NT: Not tested; SD: Standard Deviation

Applicant's summary and conclusion

Conclusions:

Interpretation of results (migrated information):
negative with metabolic activation
negative without metabolic activation

The test substance was considered to be non-mutagenic under the conditions of this test.

Executive summary:

Test Guidance

Reverse gene mutation assay in bacteria, performed according to the OECD Guideline 471 and in compliance with GLP.

Method and materials

Strains of Salmonella typhimurium (TA1535, TA1537, TA98 and TA100) and Escherichia coli WP2 uvr A were exposed to test material at the following concentrations:

Preliminary toxicity test: 0.15, 0.5, 1.5, 5, 15, 50, 150, 500, 1500 and 5000 μg/plate, with and without S9 mix in TA100 and WP2 uvr A (plate incorporation method)

Mutation test (plate incorporation method)

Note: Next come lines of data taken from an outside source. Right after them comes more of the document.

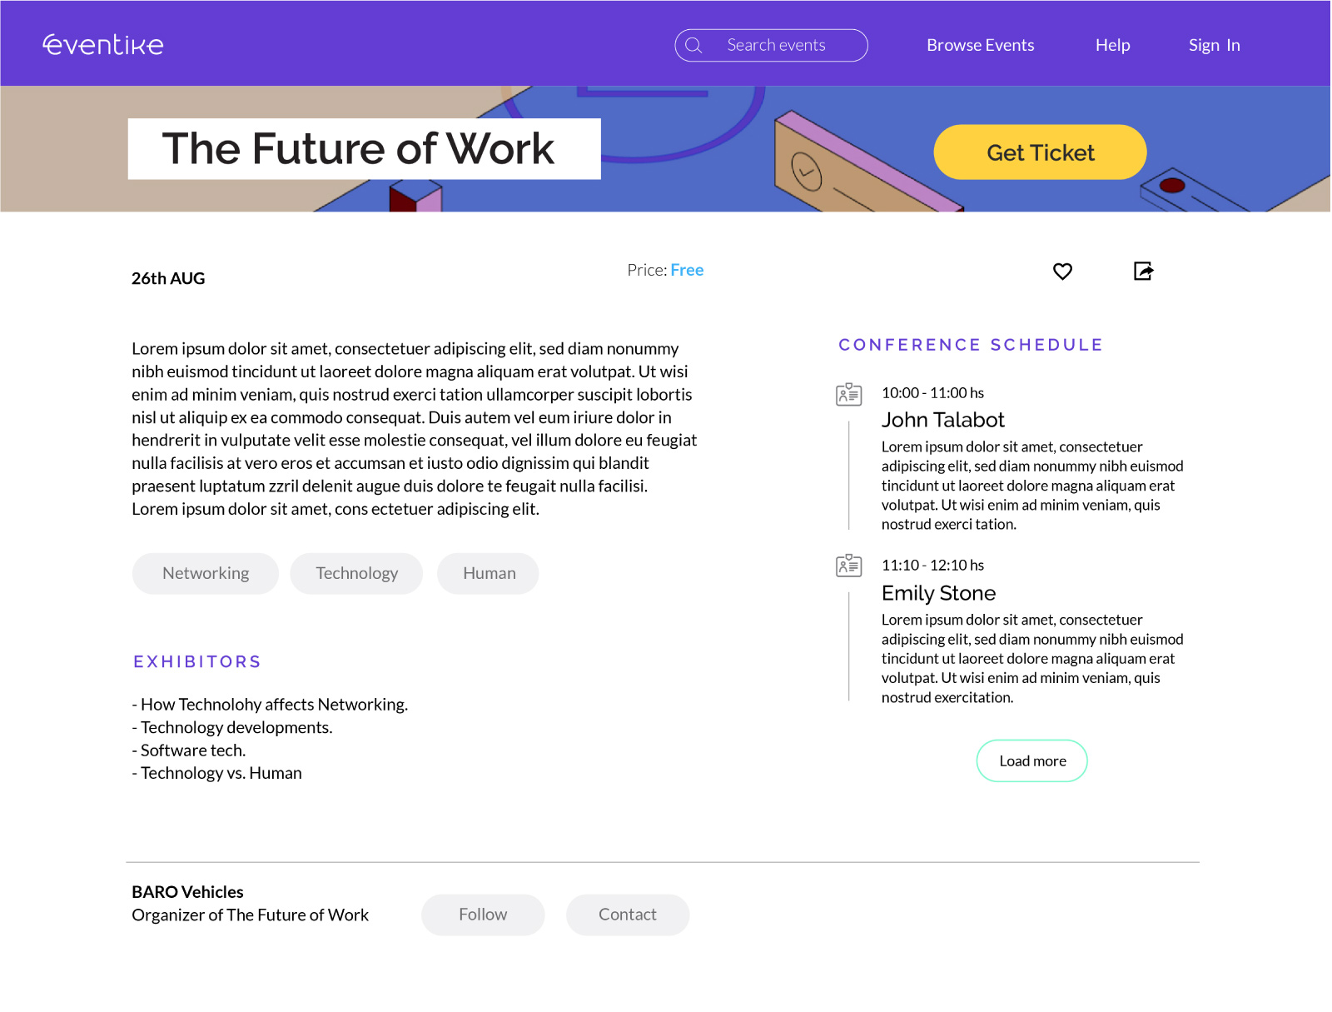
Task: Click the Emily Stone session badge icon
Action: (848, 566)
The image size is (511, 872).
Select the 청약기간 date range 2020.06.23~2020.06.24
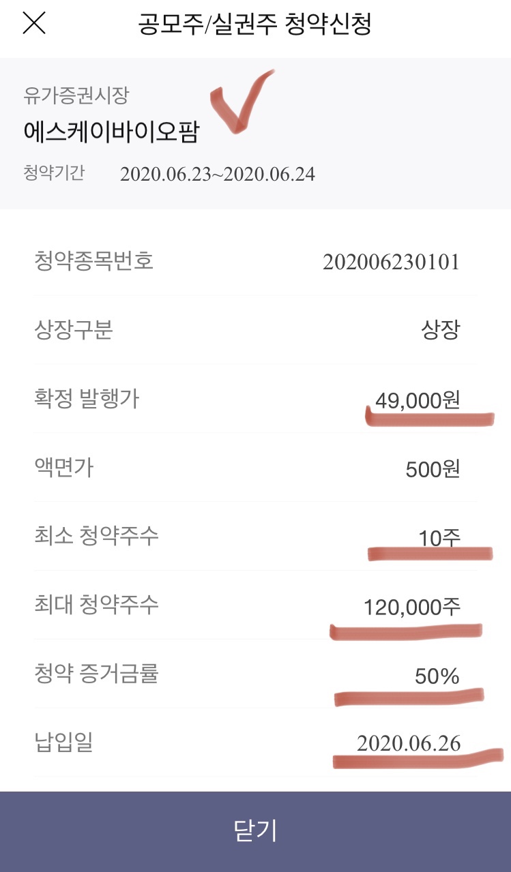click(218, 174)
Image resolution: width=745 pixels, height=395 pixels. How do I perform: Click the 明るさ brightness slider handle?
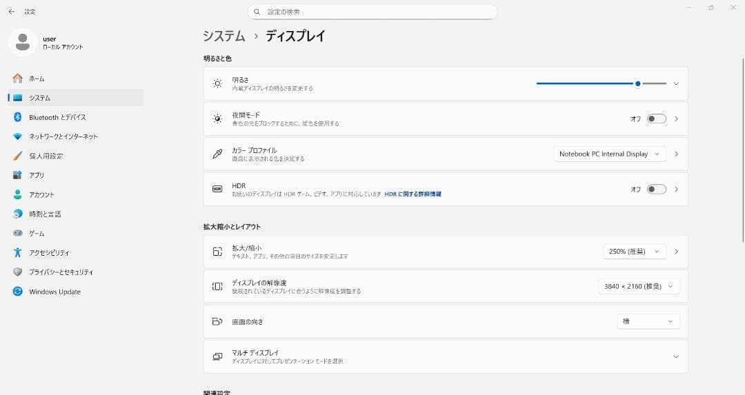[638, 83]
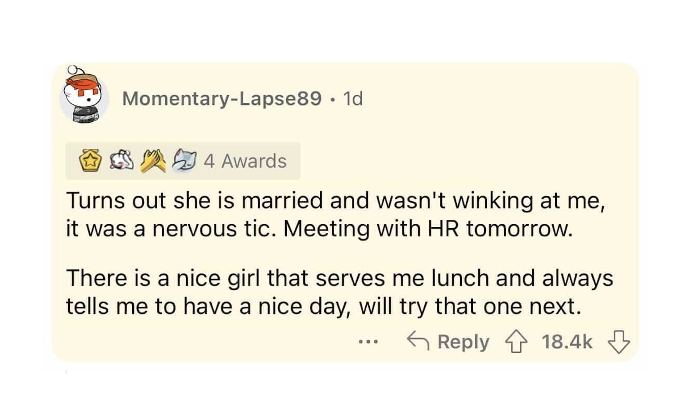The width and height of the screenshot is (694, 418).
Task: Open the Momentary-Lapse89 user profile
Action: point(222,99)
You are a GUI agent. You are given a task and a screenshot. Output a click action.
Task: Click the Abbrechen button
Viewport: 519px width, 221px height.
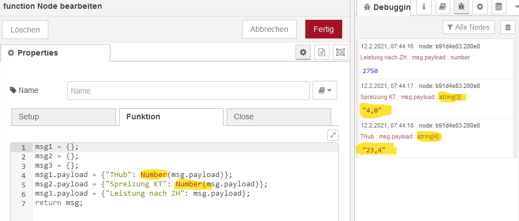coord(269,29)
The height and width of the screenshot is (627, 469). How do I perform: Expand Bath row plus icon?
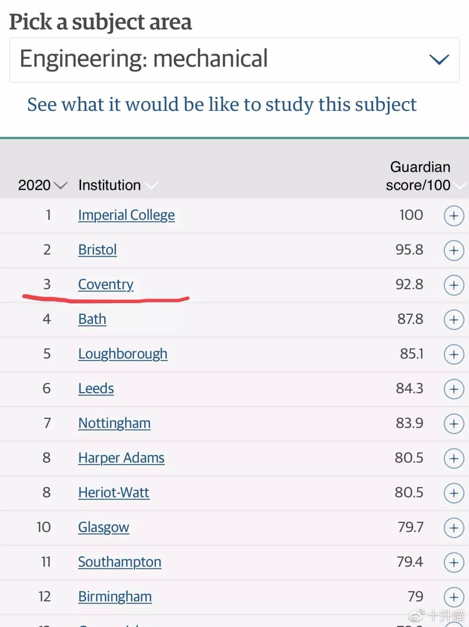(x=454, y=320)
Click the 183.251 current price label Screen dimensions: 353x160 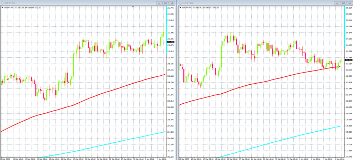click(348, 60)
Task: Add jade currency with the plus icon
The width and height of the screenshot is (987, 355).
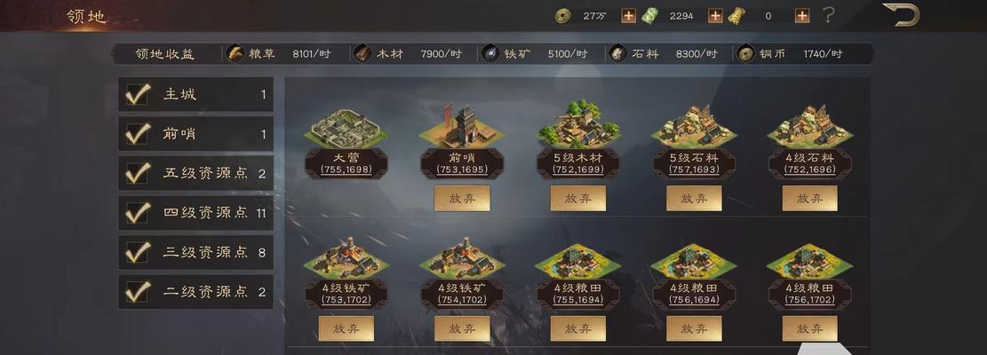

Experiment 1 (Range-finding test):

- Salmonella strains TA100 and TA98 and E. coli strain WP2uvrA (with and without S9-mix): 50, 150, 500, 1500 and 5000 μg/plate.

- Salmonella strains TA1537 and TA1535 (with and without S9-mix): 5, 15, 50, 150, 500, 1500 and 5000 μg/plate.

Experiment 2 (main test):

Salmonella strains TA100, TA1535 and TA1537 and E. coli strain WP2uvrA (with and without S9-mix): 50, 150, 500, 1500 and 5000 μg/plate.

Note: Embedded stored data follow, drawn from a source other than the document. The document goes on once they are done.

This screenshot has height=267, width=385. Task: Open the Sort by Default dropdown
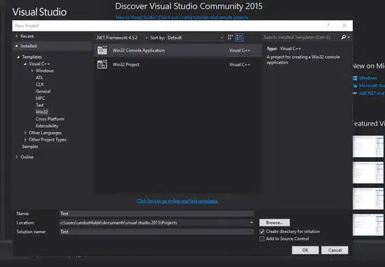pyautogui.click(x=195, y=38)
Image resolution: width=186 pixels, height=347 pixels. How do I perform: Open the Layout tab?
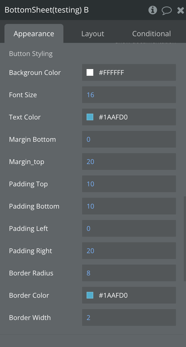click(93, 34)
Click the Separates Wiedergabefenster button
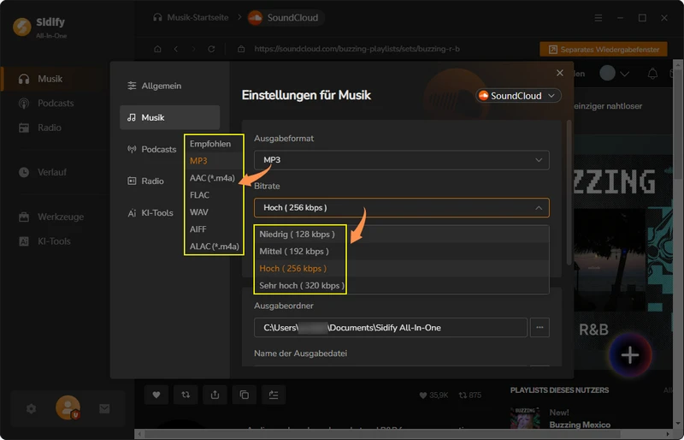The height and width of the screenshot is (440, 684). [x=603, y=50]
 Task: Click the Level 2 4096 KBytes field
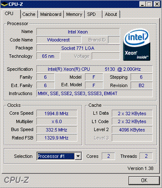[132, 130]
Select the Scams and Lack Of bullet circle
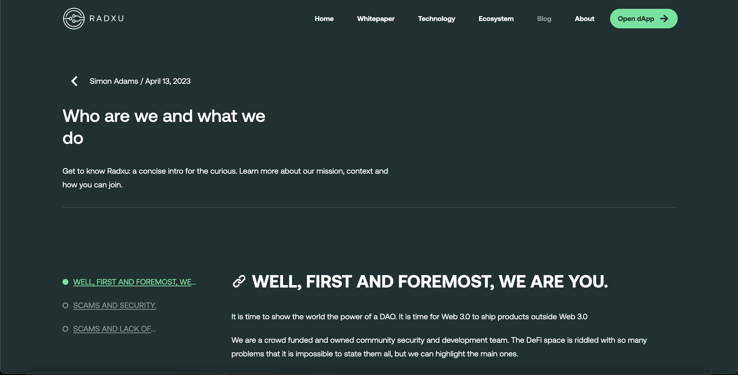Image resolution: width=738 pixels, height=375 pixels. click(x=65, y=329)
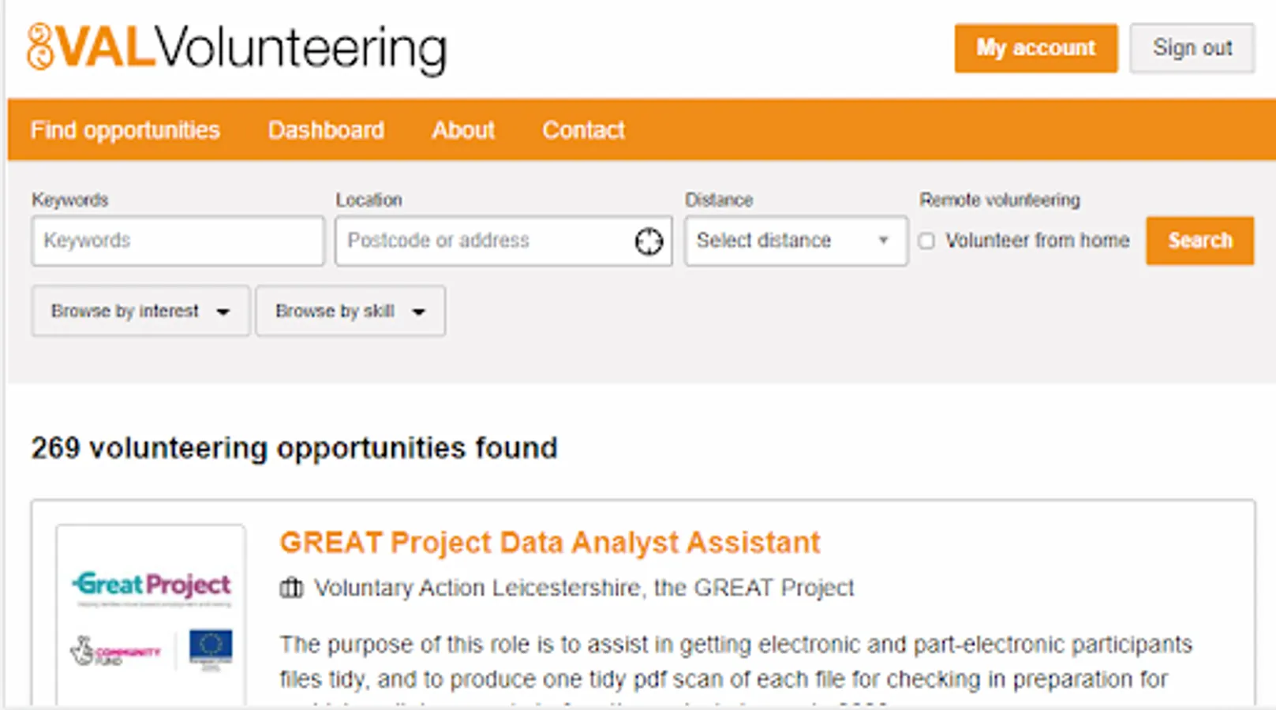The width and height of the screenshot is (1276, 710).
Task: Click the Great Project logo thumbnail
Action: 152,585
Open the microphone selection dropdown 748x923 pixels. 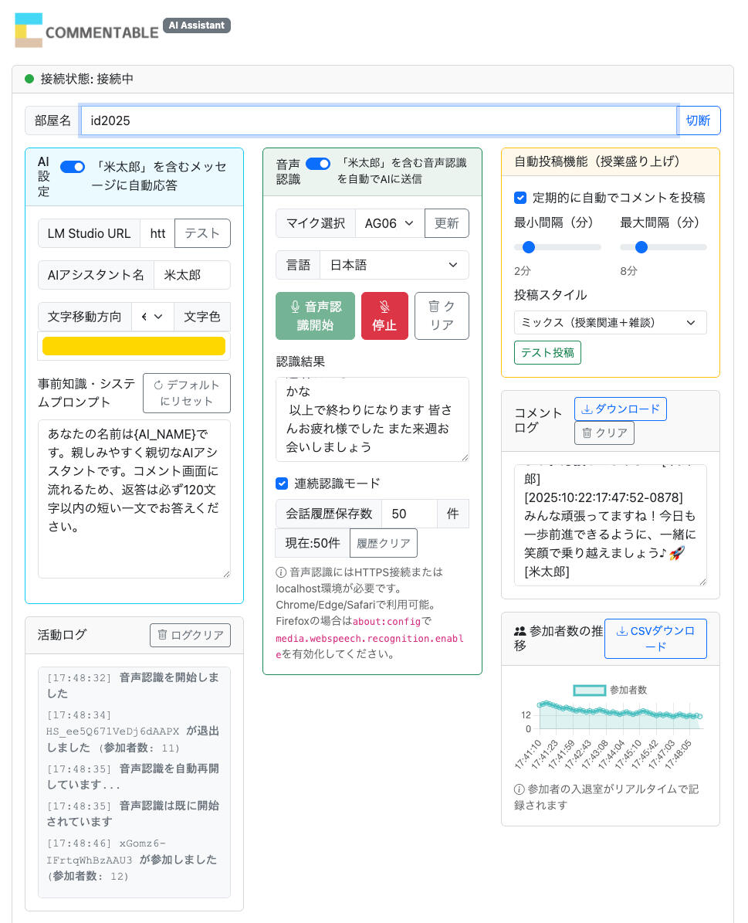pos(390,223)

Salmonella strain TA98 (with and without S9-mix): 5, 15, 50, 150, 500, 1500 and 5000 μg/plate.

Metabolic activation system used in this test was10 % S9 mix. S9 fraction was prepared from liver homogenates of rats induced with phenobarbitone/β-naphthoflavone. Vehicle control and positive control groups were also included in mutagenicity tests.

Results

The test item caused a visible reduction in the growth of the bacterial background lawns and/or a substantial reduction in the frequency of revertant colonies of all of the Salmonella strains dosed in the absence of S9-mix and to TA98 and TA1537 dosed in the presence of S9-mix at the upper dose levels. The toxic response was generally noted at 5000 μg/plate and therefore, the test item was tested up to the maximum recommended dose level. A test item precipitate (white and particulate in appearance) was noted at and above 1500 μg/plate, this observation did not prevent the scoring of revertant colonies. The positive and vehicle controls induced the appropriate responses in the corresponding strains. No significant increases in revertant colony numbers over control count obtained with any of the tester strains at any concentrations in either presence or absence of metabolic activation.

Conclusion

Under the test conditions, test material is not considered as mutagenic in this bacterial system.